#  Project Description

##  Background

Eye tracking is a technology that is used to measure the movement and position of the eye. Eye tracking can be used to obtain a variety of information, such as where someone is looking (also known as the gaze point). The raw eye tracking data cann also be used to engineer new features - eye tracking events - which can further be used to obtain more information. 

The types of eye tracking events that we can measure for include fixations, which are periods of time where the eye fixates on a target. There are saccades where the eyes move between points of fixations. There are also post-saccidic oscillations and glissades where the eye will oscillate after a saccade before settling to a fixation point. Post-saccadic oscillations overshoot the target, while glissades undershoot.

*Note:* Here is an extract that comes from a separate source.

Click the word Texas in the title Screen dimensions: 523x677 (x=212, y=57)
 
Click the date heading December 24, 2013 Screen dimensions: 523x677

These types of events can be measured by applying different threshold techniques. I-VT applies a velocity threshold; If the speed between two gaze points is below a certain threshold, it is identified as a fixation. If the speed is above the threshold, it is a  saccade. There is also a dispersion/distance based method as well known as I-DT, that uses the distance between the gaze points instead to classify either fixations and saccades. These threshold algorithms are common in practice, but do not have the ability to classify more complex events. 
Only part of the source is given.